In November by Cynthia Rylant. Illustrated by Jill Kastner. 2000. Voyager Books.          

Ages: Aimed at primary–but appealing to everyone, including adults.

Summary

In November is a gorgeous book, in every sense of the world. The lush, fuzzy-edged watercolor illustrations will put you in an autumn mood even before you turn the first page. Kastner chooses just the right muted colors and just enough detail to capture the moment without overdoing it, and she respects Rylant’s focus on the sensory richness that marks this special time of year. The book is so short that you can share it aloud within moments, but you find yourself wanting to return again and again, to enjoy it at least once each autumn–and perhaps give it as a gift.

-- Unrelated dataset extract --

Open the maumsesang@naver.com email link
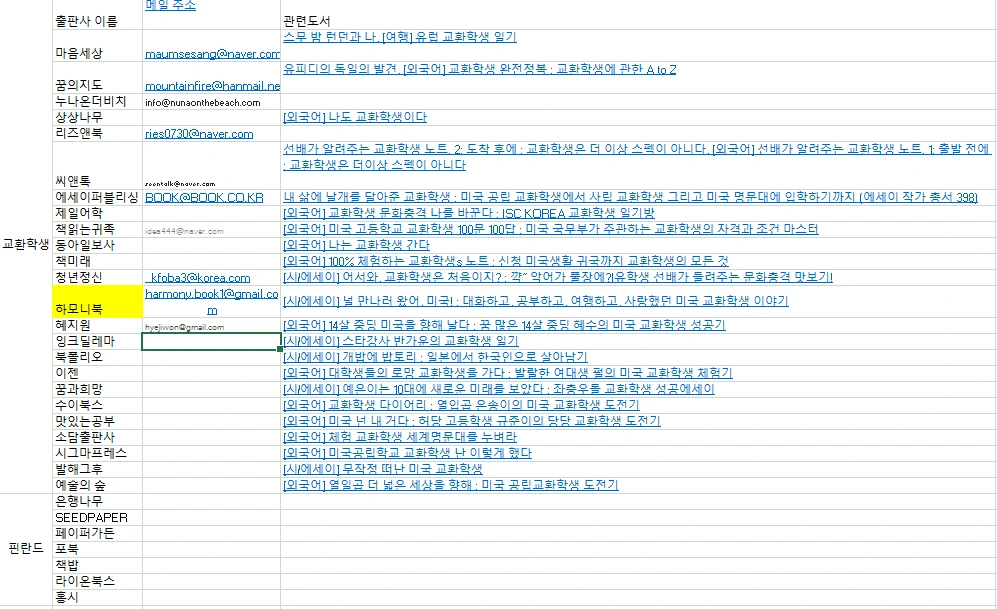The width and height of the screenshot is (997, 609). (x=210, y=52)
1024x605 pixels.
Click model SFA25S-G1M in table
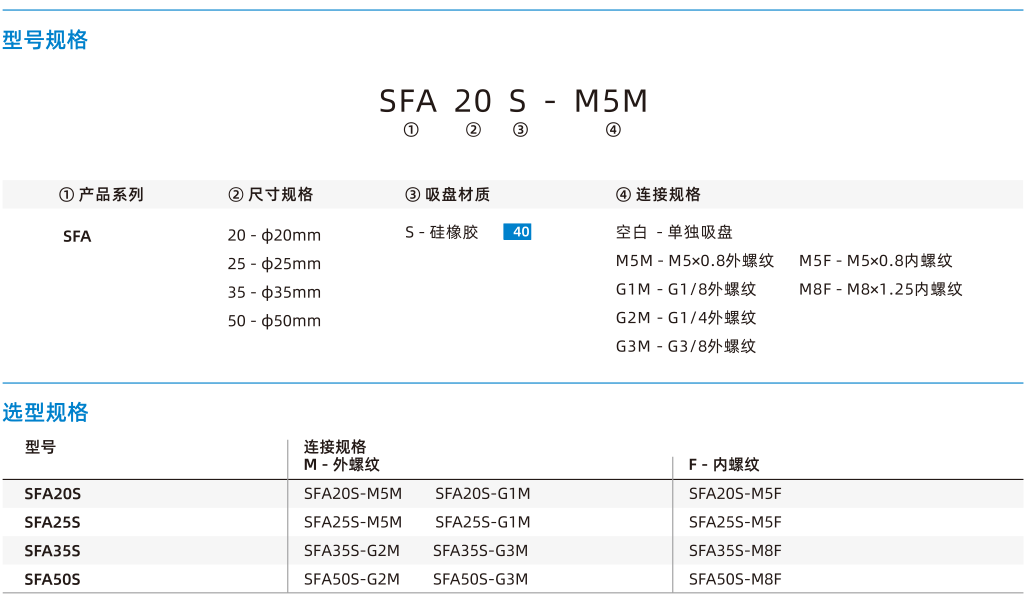point(483,522)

Rylant, never one to waste words, seizes on the images that capture the changing of the seasons: the starkness of the trees, animals huddling for warmth, families gathering, birds hunting for meager remaining food, bees going underground. Some are achingly familiar, some strikingly new. The book has a mellow, soft, inviting voice and is wonderful as a read-aloud to teach this trait. But you can do much more with it. Notice the sensory detail, celebrated in both words and illustrations. And don’t miss the unusual word choice, especially noteworthy in Rylant’s sparing use of adjectives: staying birds, earthy holes, sometime friend. Nearly every page has a message, and together they form a central theme: thanksgiving. Not the holiday per se so much (which she references only indirectly), but the lower case version. The feeling in the heart. Though Rylant repeats the phrase In November, the echo never grows tiresome. We find ourselves listening for it, anticipating it. Tune in to the rhythm of the language, and you’ll also notice this writer’s skillful interweaving of long and short sentences punctuated bycarefully crafted fragments. The result is pure poetry–a model of sentence fluency at its finest.

In the Classroom

  • Read the book aloud, perhaps more than once, just to enjoy the voice and poetic phrasing.
  • Talk about what the month of November (or the fall season) means in your part of the world. Rylant is clearly writing about a region where noticeable, stark seasonal changes occur–marked by shifts in climate. But even if you do not live in such a place, perhaps there are more subtle changes that indicate a shift in seasons–or the coming of a new time of year.
  • Write some “In November” pieces of your own, using the repeated phrase “In November” (or any phrase that fits your theme) to open each new segment. The results might be descriptive essays, poems, or journals celebrating family traditions, seasonal changes, or personal changes in the writer’s own life–e.g., what does it mean to turn age 7, 8, 9, 10, or . . . ?
  • Leaf through the book slowly, noticing the illustrations artist Jill Kastner uses to reflect each moment. Do your students have favorites? What senses does this artist appeal to through her various paintings? What do you smell, hear, feel?
  • Create images of your own to celebrate a month or season of the year. You might consider creating individual greeting cards or assembling a collection of images to make a calendar.
  • Author Cynthia Rylant uses some rather unusual adjectives in this book. Which ones stand out for your students? Is the use of common words in unusual ways a mark of good word choice? How so?
  • What is the overall impression created by this book? How is it meant to make us feel as readers? Does Cynthia Rylant like the month of November–or autumn in general? How much? How can you tell? Clearly it’s a time of hardship for wild creatures. Is this at odds with her overall theme–or just part of the larger picture?
  • Writers get ideas in lots of ways. Talk about how author Cynthia Rylant probably got ideas for this book. Do you picture a moment where Rylant might have said to herself, “Yes! I’ll write about that.” Do you visualize her drawing most of her ideas from observations–just things she noticed? Memories? Imagination? Or some combination of those? Talk about where you get your own ideas for writing, and ask your students to share their thoughts on this, with each other in small groups and/or with the class as a whole.
  • Not all books have illustrations. Perhaps they are more important to some books than to others. In this book, do the illustrations carry as much meaning as the words? More? How important are they? Think about the “voice” of artist Jill Kastner. She might have used, say, black and white sketches, cartoons, or even photographs. Did she make a good choice with her artistic voice and style? How so?
  • One illustration in this book is distinctly different from all the rest. Which one is it? Why is it different, and why is its place in the book so important?